How I turned a real store into a sellable Chinese SEO tutorial (without breaking the store)
The five modules, the data-anonymization rules, and the reason the tutorial lives in Notion and ships through Stripe instead of being a PDF.
The Cheese SEO tutorial is the thing I am most often asked about, so this post is the long answer to "how is it structured." It is a 5-module Chinese-language SEO course I built from the Pettivalpets experience, with all the numbers anonymized. You can read the case study for the real numbers — this post is about the shape of the product.
Module 1 — Enterprise setup (企业搭建)
UK Ltd registration, payment provider (Stripe Atlas works for US, but I am in the UK so it is Wise Business + a UK bank), domain strategy, and the WooCommerce stack. The point of this module is the boring part: 80% of the people who try to do cross-border commerce fail at the setup, not at the SEO.
Module 2 — Trend + keyword research (趋势 + 关键词调研)
Google Trends, Keyword Planner, the 480-search-a-month rule (anything below 100/mo is not worth a page; anything above 5000/mo is not winnable for a solo founder), and how to read the SERP before you write a word. This is the module the agencies charge the most for. The tutorial gives you the same checklist, with the same anonymized data, for $29.9 once.
Module 3 — Hub + spoke + AI generation (Hub + spoke + AI 生成)
The architecture. One pillar URL, one outline, one queue of supporting articles. The AI step is where most people over-spend — they let the model write 30 articles from a one-line prompt. The tutorial walks through the prompt chain I actually use: pillar → outline → spoke briefs → spoke drafts → editorial pass. Five steps, not one.

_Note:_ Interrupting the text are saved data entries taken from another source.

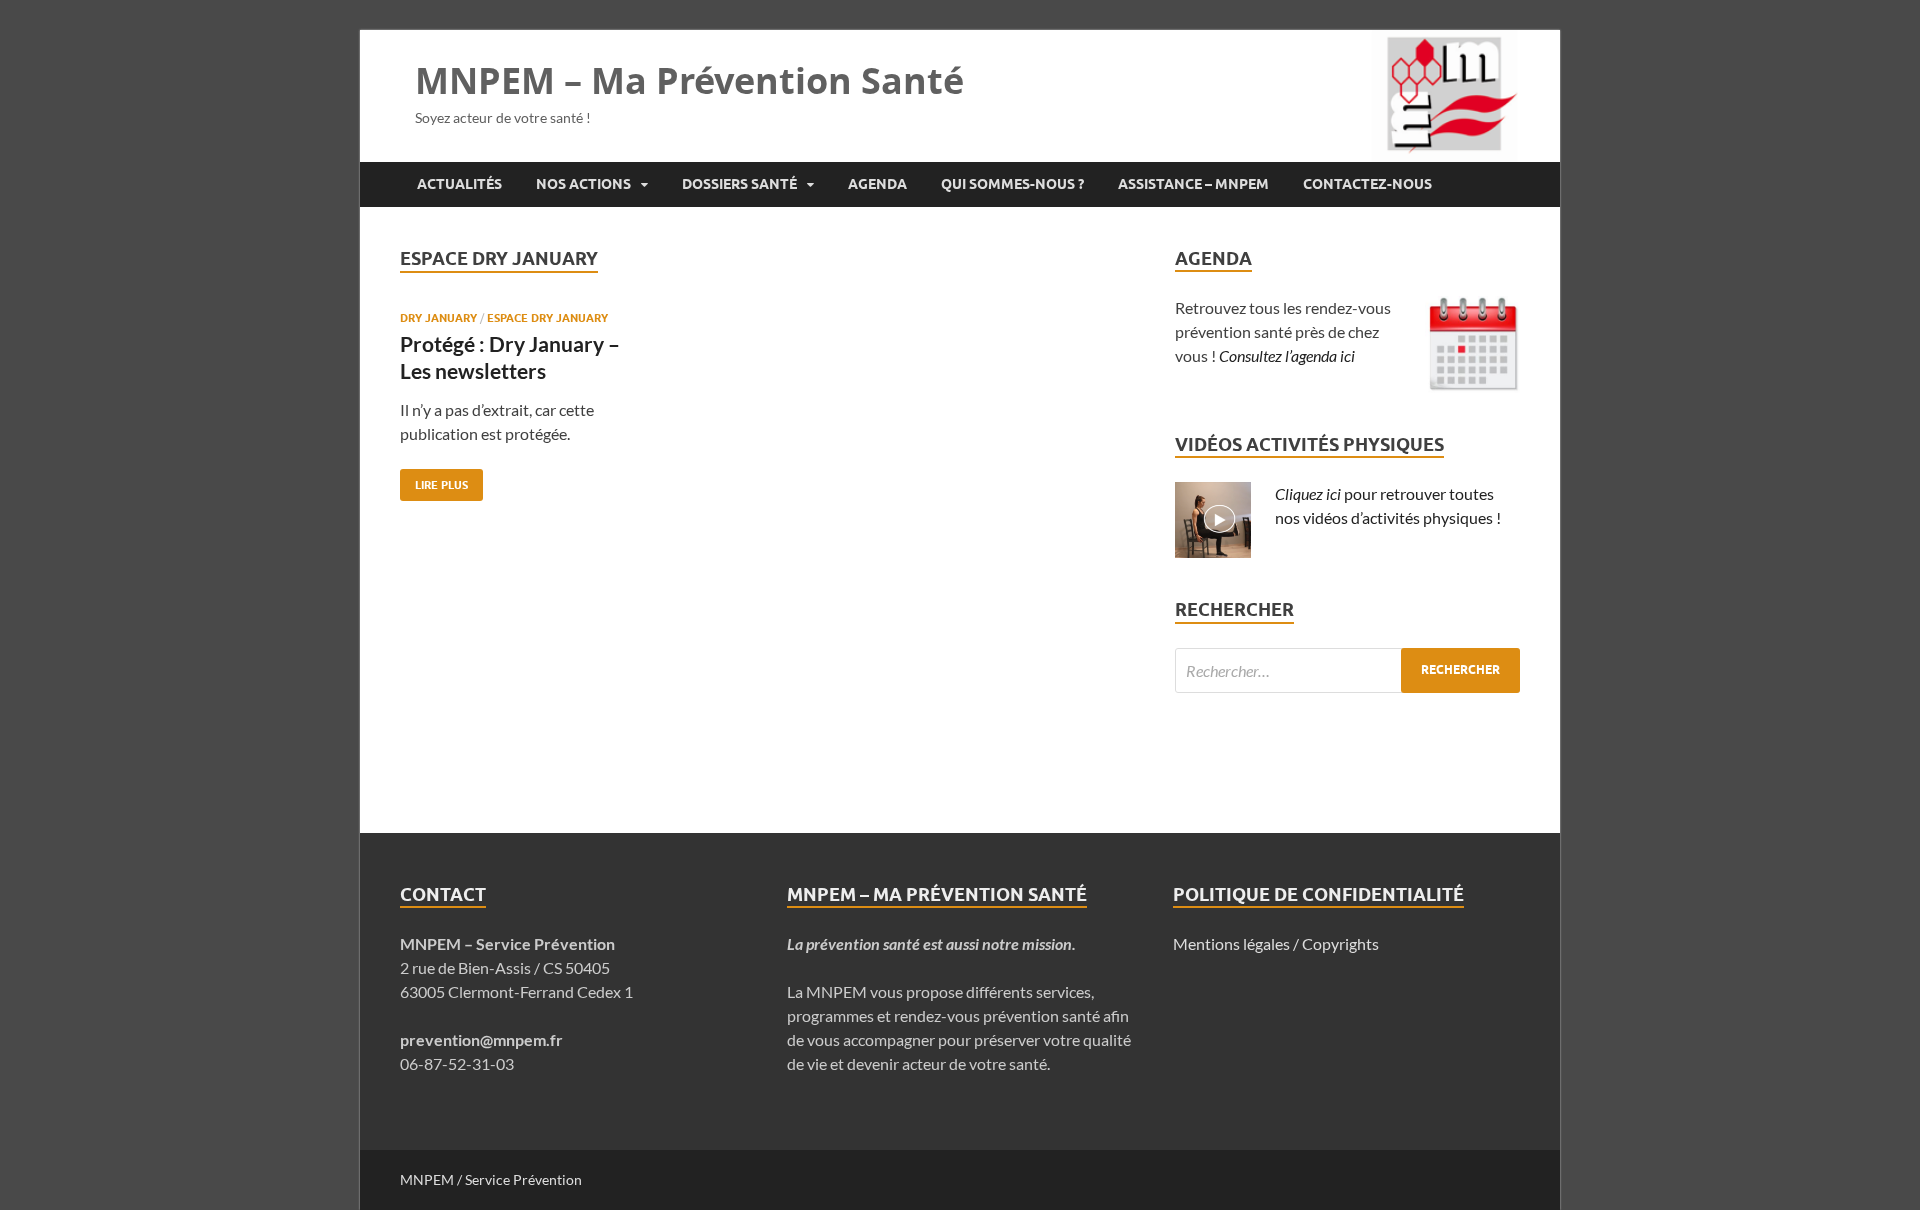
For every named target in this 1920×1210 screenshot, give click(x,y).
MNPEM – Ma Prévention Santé (689, 80)
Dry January (438, 318)
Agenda (877, 184)
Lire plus (434, 480)
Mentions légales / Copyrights (1276, 943)
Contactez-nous (1367, 184)
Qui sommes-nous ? (1012, 184)
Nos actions (583, 184)
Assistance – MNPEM (1193, 184)
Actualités (459, 184)
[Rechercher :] (1347, 670)
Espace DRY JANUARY (547, 318)
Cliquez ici (1308, 493)
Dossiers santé (739, 184)
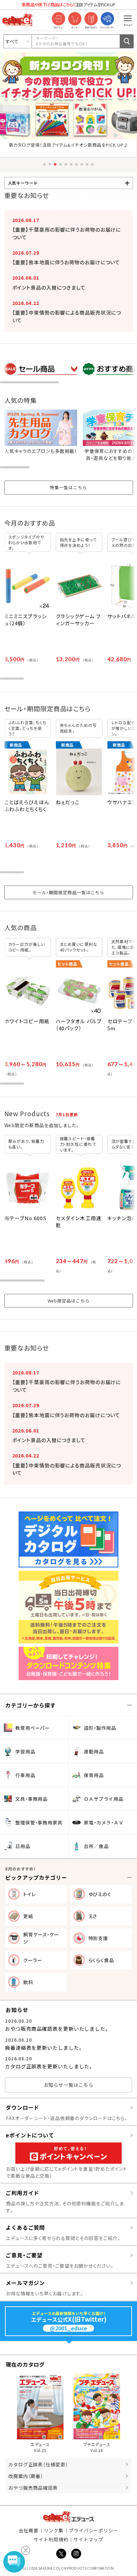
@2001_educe (68, 2328)
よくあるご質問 (25, 2227)
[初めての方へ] (91, 19)
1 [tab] (44, 164)
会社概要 (29, 2530)
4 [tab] (60, 164)
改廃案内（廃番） (25, 2476)
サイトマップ (88, 2539)
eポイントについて (30, 2135)
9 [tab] (87, 164)
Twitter (61, 2554)
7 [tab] (76, 164)
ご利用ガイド (22, 2193)
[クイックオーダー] (107, 19)
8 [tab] (81, 164)
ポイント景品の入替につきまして (49, 287)
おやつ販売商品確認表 (33, 2487)
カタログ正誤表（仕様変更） (38, 2464)
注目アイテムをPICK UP (68, 4)
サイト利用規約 (51, 2539)
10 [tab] (92, 164)
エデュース (68, 2517)
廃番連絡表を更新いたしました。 (44, 2047)
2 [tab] (50, 164)
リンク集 (54, 2530)
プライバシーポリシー (93, 2530)
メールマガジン (25, 2283)
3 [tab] (55, 164)
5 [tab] (66, 164)
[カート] (75, 19)
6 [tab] (71, 164)
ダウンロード (22, 2107)
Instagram (76, 2554)
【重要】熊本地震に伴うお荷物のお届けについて (66, 262)
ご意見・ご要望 (24, 2255)
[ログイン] (58, 19)
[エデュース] (17, 20)
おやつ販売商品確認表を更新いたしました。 (57, 2028)
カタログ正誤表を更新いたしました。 (49, 2066)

Module 4 — WordPress + WooCommerce specifics (WordPress + WooCommerce 细节)
The bits that are not on the agencies' decks. The plugin stack I use, the schema types a Woo product page should declare, the llms.txt file, the AEO audit (does the page actually answer the questions voice assistants are asking). These are the bits that take a page from "ranked #7" to "ranked #1."
Module 5 — Notion + Stripe delivery (Notion + Stripe 交付)

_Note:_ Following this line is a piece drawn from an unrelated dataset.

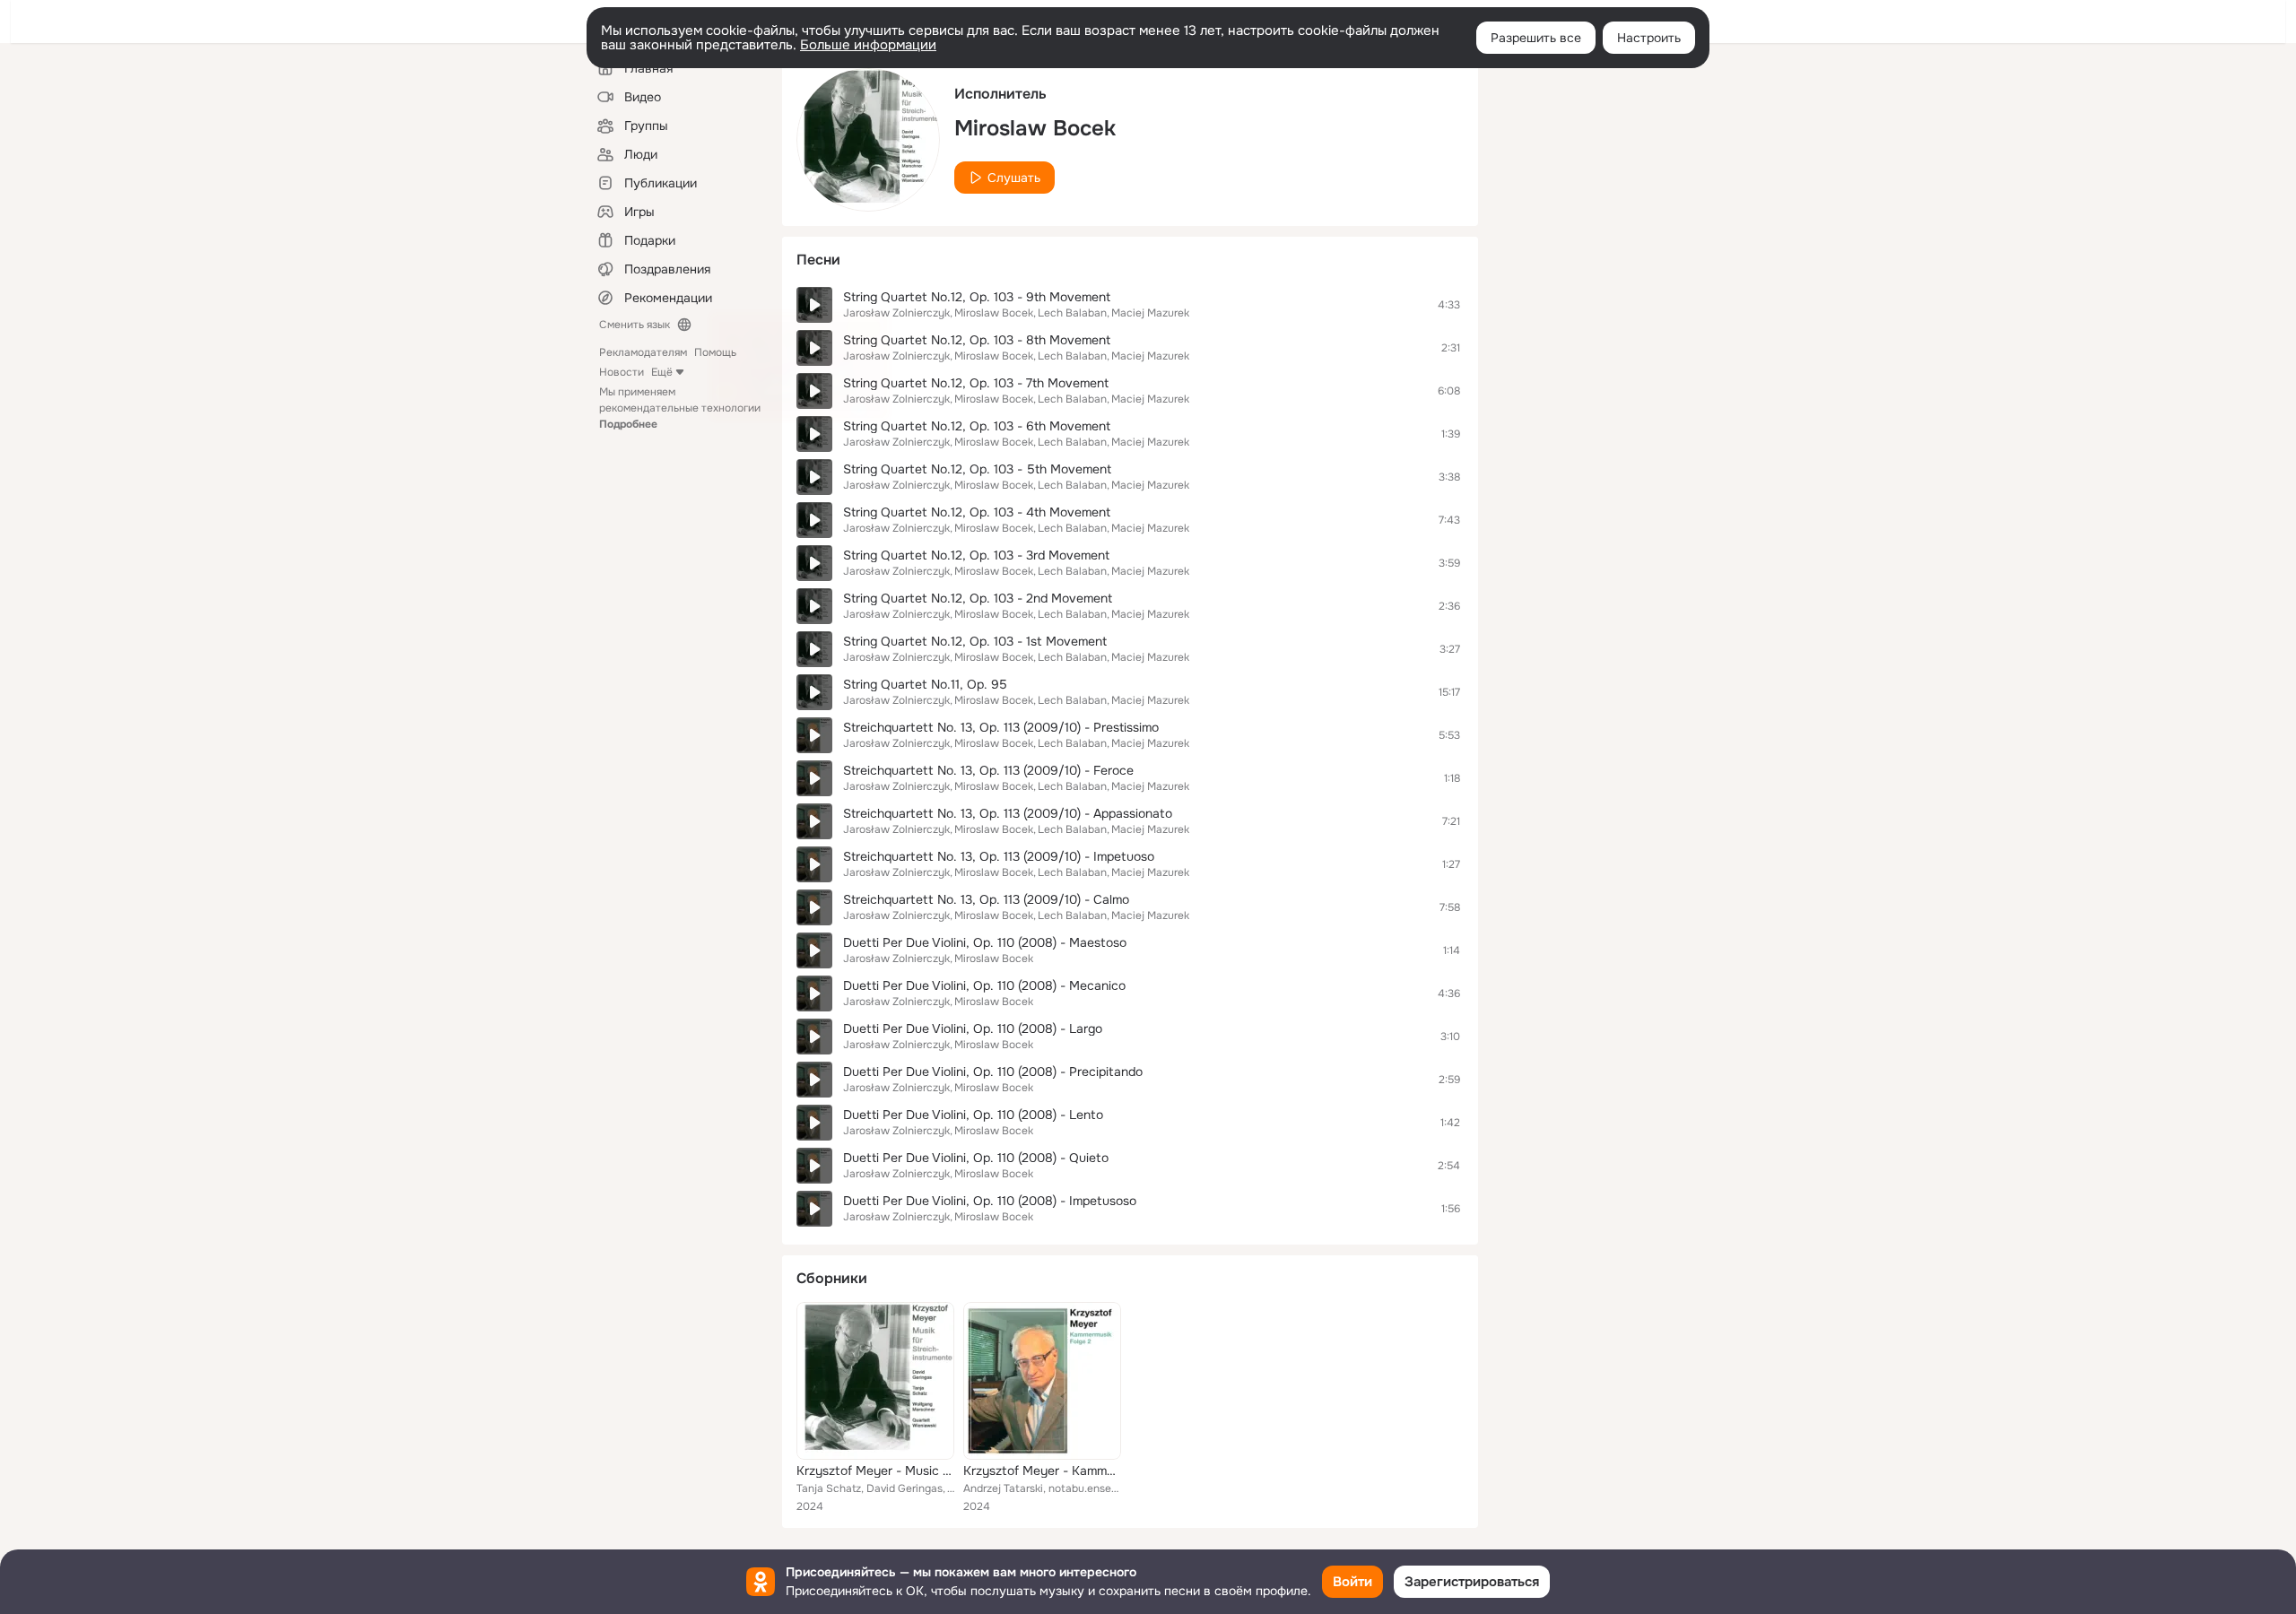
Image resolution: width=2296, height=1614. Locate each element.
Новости (621, 372)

Why the tutorial lives in Notion (because the content is a wiki, not a book) and why checkout is Stripe (because the alternative is a Chinese payment provider that does not work for my customer). The delivery flow is the part I get asked about the most, so it gets its own module.

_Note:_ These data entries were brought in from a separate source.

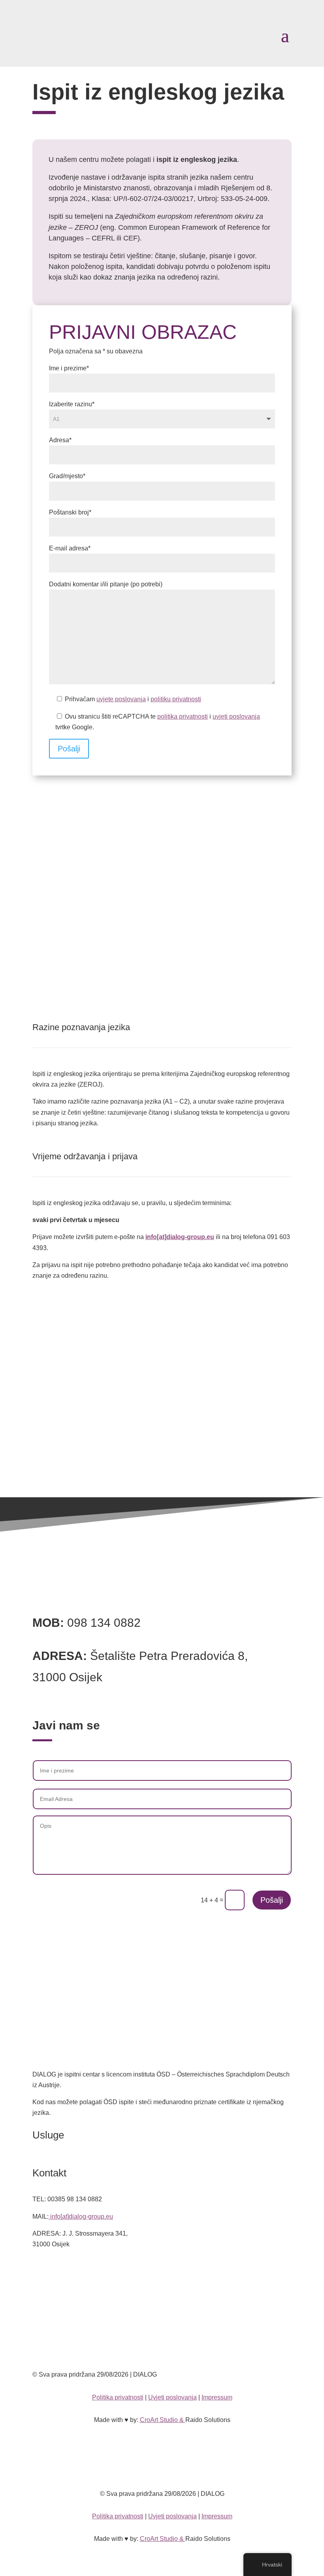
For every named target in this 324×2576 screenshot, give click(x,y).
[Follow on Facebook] (154, 2296)
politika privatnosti (182, 716)
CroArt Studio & (162, 2419)
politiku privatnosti (176, 699)
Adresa (60, 440)
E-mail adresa (69, 548)
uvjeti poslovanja (236, 716)
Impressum (217, 2397)
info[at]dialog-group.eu (179, 1237)
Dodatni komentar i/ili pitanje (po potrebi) (105, 584)
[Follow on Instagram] (170, 2296)
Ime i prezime (69, 368)
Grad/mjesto (67, 476)
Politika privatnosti (117, 2397)
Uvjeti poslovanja (172, 2397)
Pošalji (69, 748)
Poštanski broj (70, 512)
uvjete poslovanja (121, 699)
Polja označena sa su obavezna (96, 351)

The whole thing is $29.9 once. No subscription, no "AI credits," no upsell to a "Pro" tier. If you outgrow the 5 modules, you outgrow them on purpose. Most people do not. Most people stop at module 3 and start shipping.
The data-anonymization rules I used:
- All store names are changed (Pettivalpets is the real name; the screenshots in the tutorial use the placeholder "DoodleBay")
- All revenue numbers are shifted by a constant offset I do not remember
- All Search Console screenshots are from a different time window than the live site
- The five-module structure is identical to the real one I used — only the data is fake
The reason I am writing this post is to make clear: the tutorial is not a stripped-down version of the real thing. It is the real thing, with the data faked. The structure, the modules, the prompt chains, the Notion shape — those are all the real ones. You get the same playbook I would build for a paying client, minus the screenshots.